Судя по всему, его раздражали однообразие, стертость всех упоминаний о нем, их безликость. Как он когда-то выражался, «затасканность мыслей». Он замечал: «Забодали: Брежнев, Брежнев… Но все слабо, потому что нет индивидуального, нового… Любого поставь на мое место — и не будет проницания в его суть… Самый великий — просто человек. Любая статуя грешна перед этим человеком».

В. Медведев вспоминал: «Когда на экране появлялся он сам, Виктория Петровна оживлялась: «Вот какой ты молодец!» Она ему льстила. Потом, когда он уже начинал шамкать, она иронизировала».

Награды Брежнева в анекдотах. Награды стали одной из излюбленных тем анекдотов про Брежнева. Известен не один десяток таких анекдотов. Самый, наверное, мягкий из них:

«— Кто в Советском Союзе самый храбрый лентяй?

— Брежнев!

— А почему храбрый?

— Потому что четырежды Герой Советского Союза.

— А почему лентяй?

— А потому, что только единожды Герой Социалистического Труда».

Это относительно мягкий анекдот. А вот, может быть, самый жесткий из всех анекдотов на тему орденов и медалей: «Самолет с Брежневым разбился в тайге. КГБ три дня его искал и не нашел. Тогда собрали всех зверей и птиц и спрашивают у них, не видел ли кто Брежнева. Заяц говорит: “Самого Брежнева я не видел, но зато я видел, как Волк три дня орденами и медалями какал!”».

Рассмотрим этот анекдот более внимательно, поскольку он весьма характерен. Самая высокая, благородная материя — ордена, медали — в нем неожиданно оборачивается самой низкой, презренной — испражнениями, к тому же волчьими (сродни ругательному выражению «дерьмо собачье»). Подобные превращения встречаются в сказках и карнавале чрезвычайно часто. Вот, например, описание ритуала средневекового французского «праздника глупцов»: «Во время торжественного служения избранного шутовского епископа в самом храме кадили вместо ладана испражнениями. После богослужения клир садился на повозки, нагруженные испражнениями; клирики ездили по улицам и бросали испражнениями в сопровождающий их народ» (М. Бахтин). В этом случае испражнения заменяли собой священные материи — ладан и святую воду.
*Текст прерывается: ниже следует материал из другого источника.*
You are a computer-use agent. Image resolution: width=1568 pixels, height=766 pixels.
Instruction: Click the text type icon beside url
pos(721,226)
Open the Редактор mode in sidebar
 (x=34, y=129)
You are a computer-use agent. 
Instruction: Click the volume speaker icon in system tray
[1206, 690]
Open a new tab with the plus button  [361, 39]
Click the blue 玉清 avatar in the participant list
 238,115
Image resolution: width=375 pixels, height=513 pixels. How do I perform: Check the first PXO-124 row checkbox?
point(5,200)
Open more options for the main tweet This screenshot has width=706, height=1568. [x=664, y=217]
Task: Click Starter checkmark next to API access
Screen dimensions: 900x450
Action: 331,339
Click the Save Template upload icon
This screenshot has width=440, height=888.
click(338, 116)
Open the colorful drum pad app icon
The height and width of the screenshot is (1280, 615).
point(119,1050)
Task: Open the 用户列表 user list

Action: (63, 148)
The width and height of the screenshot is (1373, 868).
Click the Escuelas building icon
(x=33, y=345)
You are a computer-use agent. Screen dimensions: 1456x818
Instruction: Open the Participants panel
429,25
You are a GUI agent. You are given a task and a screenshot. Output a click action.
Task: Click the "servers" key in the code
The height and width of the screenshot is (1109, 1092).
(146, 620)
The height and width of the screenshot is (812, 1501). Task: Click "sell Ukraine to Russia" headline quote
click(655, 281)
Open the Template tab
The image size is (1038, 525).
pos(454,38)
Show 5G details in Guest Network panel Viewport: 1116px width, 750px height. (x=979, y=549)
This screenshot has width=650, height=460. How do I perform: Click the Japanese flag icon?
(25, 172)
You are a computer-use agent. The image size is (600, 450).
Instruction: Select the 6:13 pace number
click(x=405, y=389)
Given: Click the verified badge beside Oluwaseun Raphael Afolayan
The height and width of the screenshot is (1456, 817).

Можно подумать, что общество, где распространялись подобные анекдоты или обряды, глубоко презирало собственные награды или веру. Однако мы знаем, что это было не так. Одни и те же люди радовались встрече со Сталиным на Красной площади и едко шутили над ним в анекдотах. Охотно украшали себя наградами — и смеялись над ними. А в старину участники «праздника глупцов» назавтра совершенно искренне молились в той же самой церкви, где вчера разбрасывали нечистоты. Кстати, напомним, что и Брежнев в свое время написал стихотворение, высмеивавшее «цилиндры и фраки, отличия знаки». И прекрасно его помнил, если оно вошло в его «Воспоминания».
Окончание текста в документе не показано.